Annual Lee West Memorial and Awards Service to take place Friday in Steubenville

TRIBUTE — Cookie West reflects on the all-too-short life of her son, Lee, who died in a 2012 house fire. On Friday, friends and family will celebrate his legacy with the annual Lee West Memorial and Awards Service at Tower of Power Church. -- Linda Harris

STEUBENVILLE — Friends and family will celebrate the legacy of Lee West on Friday, the eighth anniversary of his death.

The annual Lee West Memorial and Awards Service, which pays tribute to teachers, community volunteers and — new this year — first responders, will be Friday at Tower of Power Church, 1310 Maryland Ave., starting at 6 p.m.

West, who was a freshman at Steubenville High School, died in a house fire on Jan. 31, 2012.

“I just feel it would be what he would want to be done, if he were here,” said his mother, Cookie West. “It would be something he would be doing.”

West said her son made no secret of his appreciation for his community and the people in it.

“He had such a fondness for people who helped him in the community, this is an opportunity for us to continue to thank people within this community,” she said.

“He always made people feel special, he always had this ability to celebrate people. It just seemed natural to celebrate his life every year, but with the award aspect of service. It’s a way to give back and celebrate people doing amazing things in this country.”
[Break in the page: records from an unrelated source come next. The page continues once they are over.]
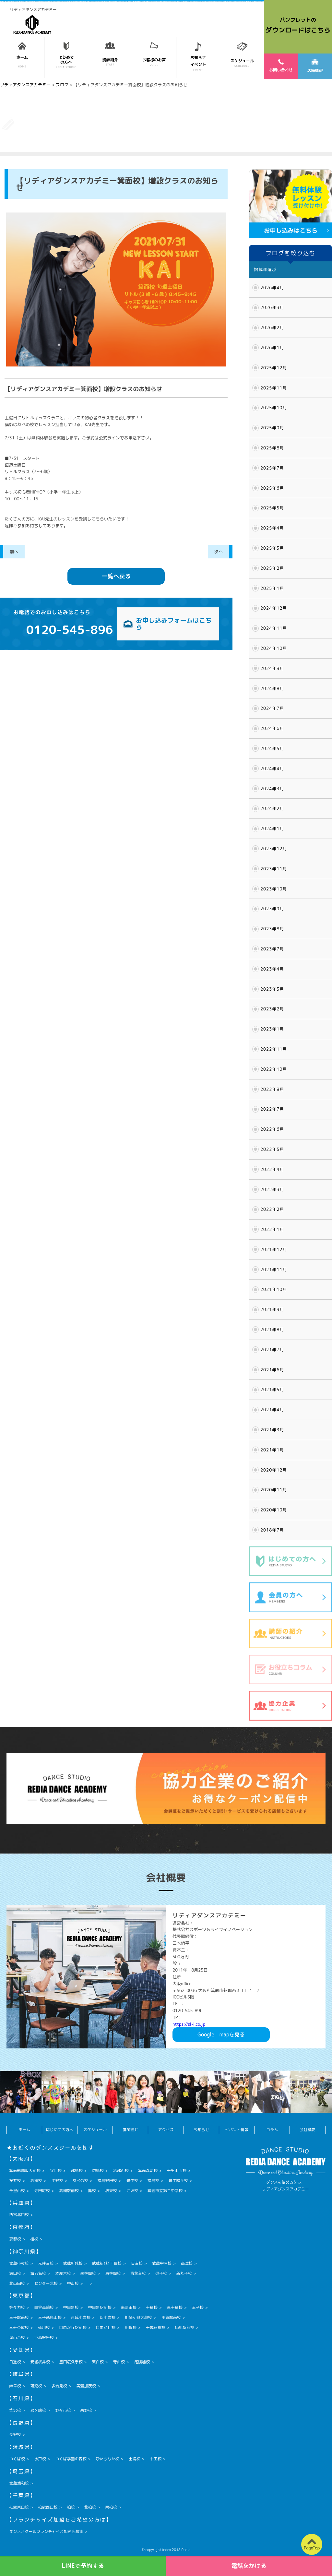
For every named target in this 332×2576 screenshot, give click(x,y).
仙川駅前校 (184, 2327)
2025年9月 (272, 428)
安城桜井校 (40, 2362)
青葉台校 (138, 2273)
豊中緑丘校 (178, 2180)
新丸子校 (184, 2273)
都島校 (77, 2170)
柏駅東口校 (19, 2507)
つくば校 (17, 2459)
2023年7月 (272, 949)
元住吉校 (46, 2263)
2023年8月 (272, 929)
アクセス (166, 2129)
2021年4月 (272, 1410)
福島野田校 (107, 2180)
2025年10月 (273, 408)
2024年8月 (272, 688)
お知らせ (201, 2129)
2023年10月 (273, 889)
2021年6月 (272, 1370)
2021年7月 (272, 1350)
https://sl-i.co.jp (188, 2024)
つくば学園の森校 (71, 2459)
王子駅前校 (19, 2317)
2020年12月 (273, 1470)
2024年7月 (272, 708)
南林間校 (88, 2273)
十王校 (155, 2459)
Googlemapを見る (221, 2034)
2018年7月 (272, 1530)
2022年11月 (273, 1049)
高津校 (187, 2263)
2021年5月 (272, 1389)
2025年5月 (272, 508)
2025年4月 (272, 528)
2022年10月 (273, 1069)
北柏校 (90, 2507)
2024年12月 (273, 608)
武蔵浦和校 (19, 2483)
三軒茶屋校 (19, 2327)
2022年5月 (272, 1149)
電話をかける (249, 2566)
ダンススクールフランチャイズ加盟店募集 (46, 2531)
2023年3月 (272, 989)
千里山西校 (176, 2170)
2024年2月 (272, 808)
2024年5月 (272, 748)
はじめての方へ (59, 2129)
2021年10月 (273, 1289)
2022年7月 (272, 1109)
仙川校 (44, 2327)
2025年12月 (273, 368)
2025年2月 (272, 568)
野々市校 (63, 2410)
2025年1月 (272, 588)
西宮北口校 (19, 2214)
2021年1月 (272, 1450)
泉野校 (86, 2410)
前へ (14, 552)
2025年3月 (272, 548)
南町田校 (128, 2307)
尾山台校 (17, 2337)
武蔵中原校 (162, 2263)
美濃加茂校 (86, 2386)
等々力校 (17, 2307)
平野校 (57, 2180)
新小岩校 (107, 2317)
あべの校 (80, 2180)
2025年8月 (272, 448)
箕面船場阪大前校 (24, 2170)
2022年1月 (272, 1229)
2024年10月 (273, 648)
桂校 (34, 2239)
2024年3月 (272, 789)
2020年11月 (273, 1490)
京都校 (15, 2239)
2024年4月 (272, 768)
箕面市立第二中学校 (165, 2190)
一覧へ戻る (116, 576)
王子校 (198, 2307)
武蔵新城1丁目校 (107, 2263)
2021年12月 (273, 1249)
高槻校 (36, 2180)
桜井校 (15, 2180)
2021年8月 (272, 1329)
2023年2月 (272, 1009)
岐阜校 (15, 2386)
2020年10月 (273, 1510)
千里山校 (17, 2190)
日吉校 (137, 2263)
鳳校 (92, 2190)
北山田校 (17, 2283)
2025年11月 (273, 388)
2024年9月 (272, 668)
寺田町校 (42, 2190)
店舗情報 (315, 66)
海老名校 (38, 2273)
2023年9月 (272, 909)
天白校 (98, 2362)
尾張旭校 (142, 2362)
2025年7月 (272, 468)
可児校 (36, 2386)
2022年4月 (272, 1169)
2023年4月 (272, 969)
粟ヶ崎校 (38, 2410)
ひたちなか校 (107, 2459)
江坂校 (132, 2190)
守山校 (119, 2362)
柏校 (71, 2507)
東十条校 (175, 2307)
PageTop (312, 2548)
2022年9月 (272, 1089)
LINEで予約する (83, 2566)
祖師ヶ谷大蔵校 (138, 2317)
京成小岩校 (80, 2317)
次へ (218, 552)
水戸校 (40, 2459)
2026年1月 (272, 348)
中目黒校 (71, 2307)
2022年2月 (272, 1209)
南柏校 (111, 2507)
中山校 (73, 2283)
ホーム (24, 2129)
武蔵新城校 (73, 2263)
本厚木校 (63, 2273)
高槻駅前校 (69, 2190)
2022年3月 (272, 1189)
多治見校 (59, 2386)
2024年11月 (273, 628)
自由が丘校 (105, 2327)
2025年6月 (272, 488)
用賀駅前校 (171, 2317)
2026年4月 (272, 288)
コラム (272, 2129)
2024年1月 (272, 828)
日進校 (15, 2362)
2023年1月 (272, 1029)
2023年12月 (273, 849)
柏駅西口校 (48, 2507)
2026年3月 (272, 307)
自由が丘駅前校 (73, 2327)
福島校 (153, 2180)
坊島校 (98, 2170)
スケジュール (95, 2129)
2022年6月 (272, 1129)
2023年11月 (273, 869)
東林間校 (113, 2273)
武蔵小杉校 (19, 2263)
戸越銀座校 (44, 2337)
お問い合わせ (280, 65)
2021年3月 (272, 1430)
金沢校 (15, 2410)
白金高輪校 (44, 2307)
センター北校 (46, 2283)
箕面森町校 (148, 2170)
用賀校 (130, 2327)
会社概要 (307, 2129)
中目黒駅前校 (100, 2307)
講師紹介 (130, 2129)
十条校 (152, 2307)
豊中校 (132, 2180)
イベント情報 (236, 2129)
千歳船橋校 (155, 2327)
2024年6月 (272, 728)
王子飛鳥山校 (50, 2317)
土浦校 (134, 2459)
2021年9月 (272, 1309)
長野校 (15, 2434)
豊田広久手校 (71, 2362)
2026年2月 (272, 327)
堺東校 (111, 2190)
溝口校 (15, 2273)
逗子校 (161, 2273)
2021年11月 (273, 1269)
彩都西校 (121, 2170)
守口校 (56, 2170)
The awards program is made possible through the nonprofit Lee Alexander West Spiritual Movement, otherwise known as L.A.W.S.

“In the last eight years we have awarded 24 Teacher Impact Awards, 15 Village Impact Awards, and this year we are introducing the Heart Award,” West said. “The Heart Award was established to honor first Responders, for their courage, bravery and selfless acts of preserving life. Lee passed away when our family’s home caught on fire and because of the bravery of firefighters, we had hope. The Heart Award honors individuals that look a crisis and challenge in the eye and decide to stay and fight, and we want to say, ‘Thank you’ ‘We appreciate you’ and ‘You are doing a fantastic job!'”

This year’s Heart Award will go to Steubenville firefighters in recognition of their efforts on behalf of her late son.

“We feel like they’re unsung heroes,” West said. “They really are individuals running toward a crisis, running toward challenges in these situations. As first responders, they give people hope that everything is going to be OK. Unfortunately, there are times when it’s not going to be — we just want to recognize not only the Steubenville Fire Department for those moments of hope, but all first responders who put themselves in harms ways to help preserve life.”

Others receiving awards include teachers Kevin Gallagher and Sandy Morelli of Steubenville Catholic schools, and Joe Biasi of Steubenville High School; and community volunteers Asantewa Anyabwile and Dr. Amjad Alkaed.

“We started with the teacher impact awards because so many people contributed to his life,” West said.

“Lee maybe didn’t have the opportunity to express his thanks to (everybody), but we have that opportunity to. From that award, it’s obvious a lot of other teachers are doing those things, impacting students, shaping our now and our future. It’s just been very rewarding, not only for us to see their smiles but also for students to nominate teachers and teachers to receive the award,” she added.

She said the village impact award is an opportunity to celebrate people who, often unnoticed, are working behind the scenes to try and make a difference in their community.

“I think a lot of times people (are quick) to point out negative things, but there’s a lot of great people doing a lot of great things in community and going (above and beyond) to help people have hope and push toward their future.”

West said she’s grateful for the opportunity to show her appreciation to the community.

“I’m grateful God has given us the strength to turn something so tragic into an opportunity to love other people and recognize other people,” she said.

“But by the same breath, we’re doing it because he’s not here. It’s kind of an indescribable feeling, but it is the circle of life. Being strong in my faith I understand that; but I am grateful to live in a community that has been so loving towards us, it really has made a difference.”